All good performance coaches know that beyond the grit and grind of the weight room, or the pursuit of perfect technique, or even the strict demands of a well balanced diet lies the key to personal athletic achievement: The mind.
In his book The Mindful Athlete by George Mumford he tells us “It’s only in the present moment that you can cultivate conscious flow in your life, achieve optimal levels of performance, and experience that exalted place called ‘the Zone’.” Being present as an athlete requires 100% attention. Doing this we allow all of our preparation to flow through us, and we perform at our maximum potential.
In my opinion the mind is the most underused and underrated aspect of athletic training, but by far the most important. Without developing this aspect of our performance we can never fully capitalize on all the physical development we’ve gained through training. We’ve all heard the same mantra or a variation of it… the game is 40% Physical and 60% mental. Me personally, I’d go with 30/70 but the ratio is less important than understanding what this means. As a former competitive athlete this concept eluded me for much of my career. One thing that was clear to me was that the most talented athletes didn’t always succeed, but the best athletes always performed.
I say perform because when it all boils down to it that’s all that really matters, right? As an athlete, every practice, every training session, every barbell we lift is done with the idea that when the lights turn on we perform. We shine, we ball, we ‘turn up’, we get in our zone. But as those lights get brighter, the intensity builds and the stakes get higher. I can assure you that mental toughness is key and one aspect always rises above the rest: Presence- the ability to block out all the noise and make plays.
An athlete with a strong presence has the ability to harness all of their mental energy on what is required at that moment. They are completely focused and aware of the now; making a catch, throwing a pitch, sinking a free throw, saving a goal. They are the quiet within the storm. This is what separates them from their opponent who lacks presence. Their opponent is nervous, doubtful, distracted, afraid, thinking of the what if’s, and hope nots. One is immersed in the moment focused only on the task at hand, while the other is drowning in the vast sea of their mind.

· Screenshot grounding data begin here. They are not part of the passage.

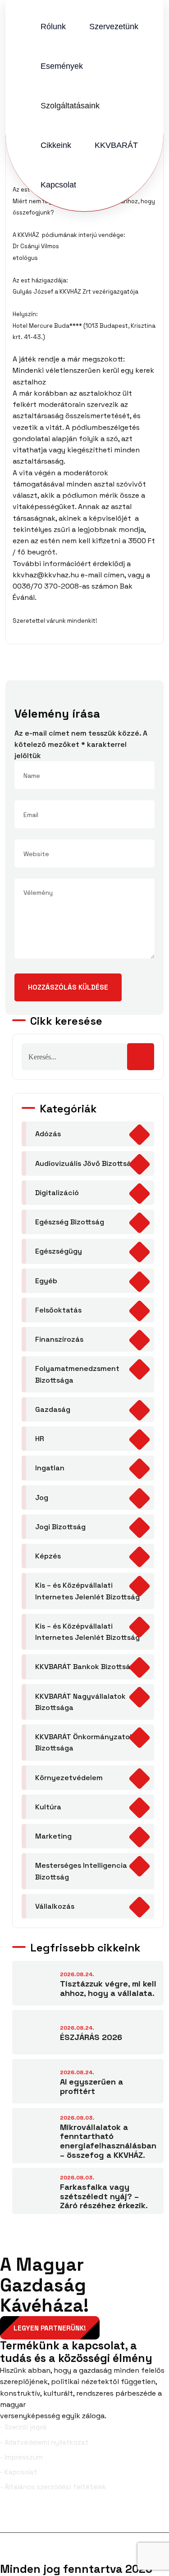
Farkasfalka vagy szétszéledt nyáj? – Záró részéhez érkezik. (104, 2196)
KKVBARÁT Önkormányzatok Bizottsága (84, 1742)
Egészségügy (58, 1251)
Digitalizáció (57, 1192)
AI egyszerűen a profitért (91, 2086)
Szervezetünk (113, 26)
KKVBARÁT (116, 145)
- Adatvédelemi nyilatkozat (44, 2442)
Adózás (48, 1133)
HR (39, 1438)
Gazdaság (52, 1409)
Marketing (53, 1836)
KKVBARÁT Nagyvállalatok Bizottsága (80, 1702)
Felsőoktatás (58, 1310)
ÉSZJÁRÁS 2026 (91, 2037)
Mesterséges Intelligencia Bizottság (81, 1871)
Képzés (48, 1556)
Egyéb (46, 1281)
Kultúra (48, 1807)
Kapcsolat (58, 184)
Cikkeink (56, 145)
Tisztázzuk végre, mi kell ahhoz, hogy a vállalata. (108, 1988)
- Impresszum (21, 2457)
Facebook (34, 2518)
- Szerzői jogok (23, 2427)
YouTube (146, 2518)
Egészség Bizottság (69, 1222)
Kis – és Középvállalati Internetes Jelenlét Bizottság (87, 1590)
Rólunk (53, 26)
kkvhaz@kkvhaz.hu (46, 575)
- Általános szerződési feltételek (53, 2486)
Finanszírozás (59, 1339)
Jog (41, 1497)
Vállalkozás (54, 1906)
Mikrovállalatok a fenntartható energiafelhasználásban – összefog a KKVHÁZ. (108, 2141)
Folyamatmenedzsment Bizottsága (77, 1374)
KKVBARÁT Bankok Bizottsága (87, 1666)
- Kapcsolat (18, 2472)
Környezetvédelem (69, 1777)
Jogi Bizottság (60, 1526)
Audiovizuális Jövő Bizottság (85, 1163)
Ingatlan (49, 1468)
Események (62, 66)
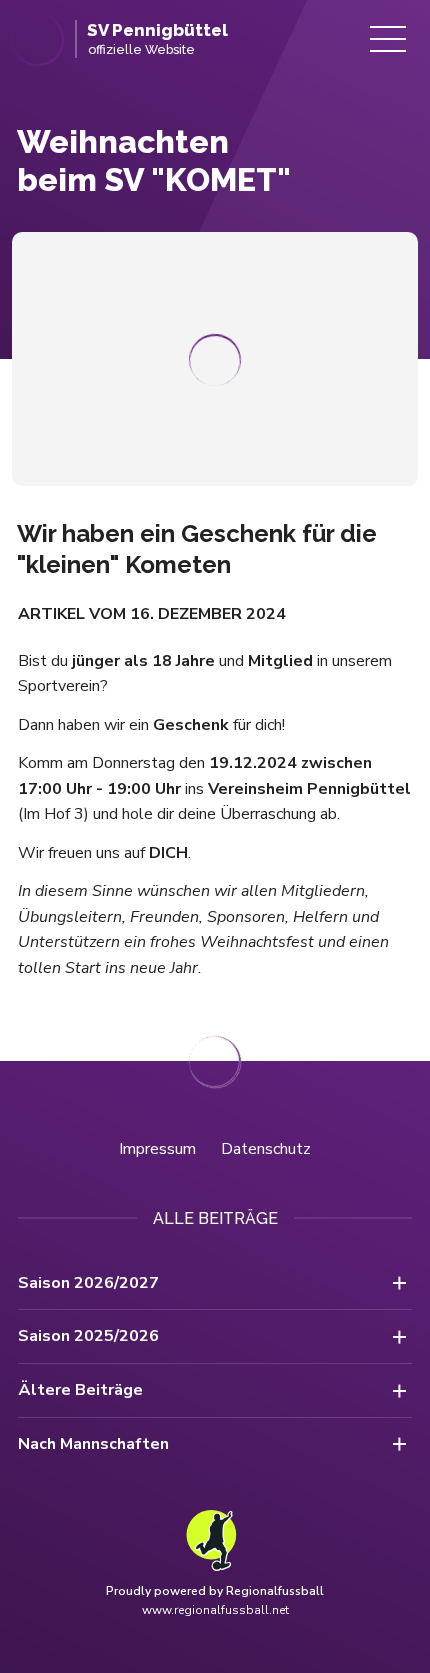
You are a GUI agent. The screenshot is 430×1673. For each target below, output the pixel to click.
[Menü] (388, 39)
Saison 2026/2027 (88, 1283)
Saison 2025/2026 (88, 1336)
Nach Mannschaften (93, 1444)
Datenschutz (266, 1149)
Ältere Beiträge (80, 1390)
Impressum (157, 1149)
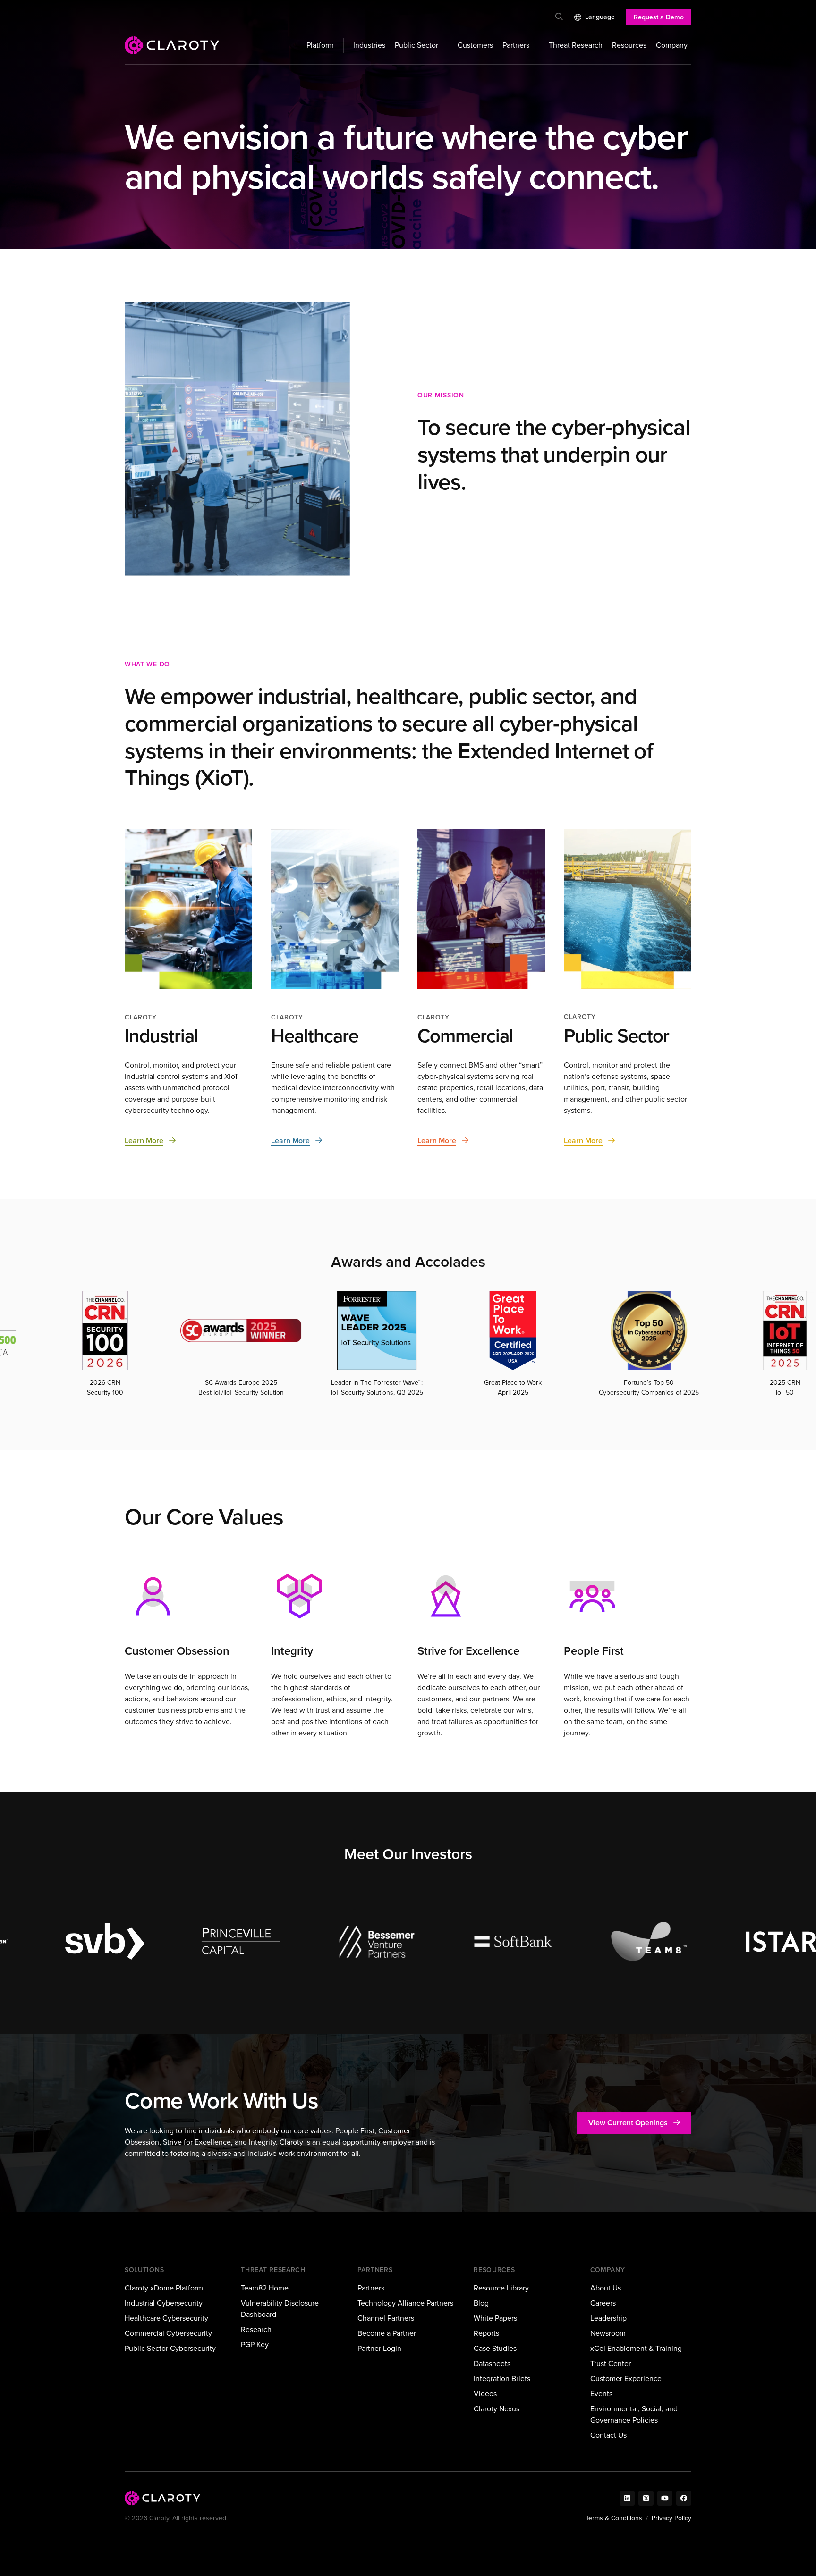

Learning presence as an athlete is a simple concept but can be a difficult task. Athletes have countless distractions that can throw them off their game. Especially amateur athletes who are forced to juggle many different elements at once. But at the Boost Performance Center in Corona CA we believe that like all other aspects of performance this skill can be trained. During practice, training sessions, and film study, eliminate distractions and become completely involved in all that is at that moment. Give the mental effort and as your presence grows so will your performance. We all have our Zone, we just need to take the time to find it.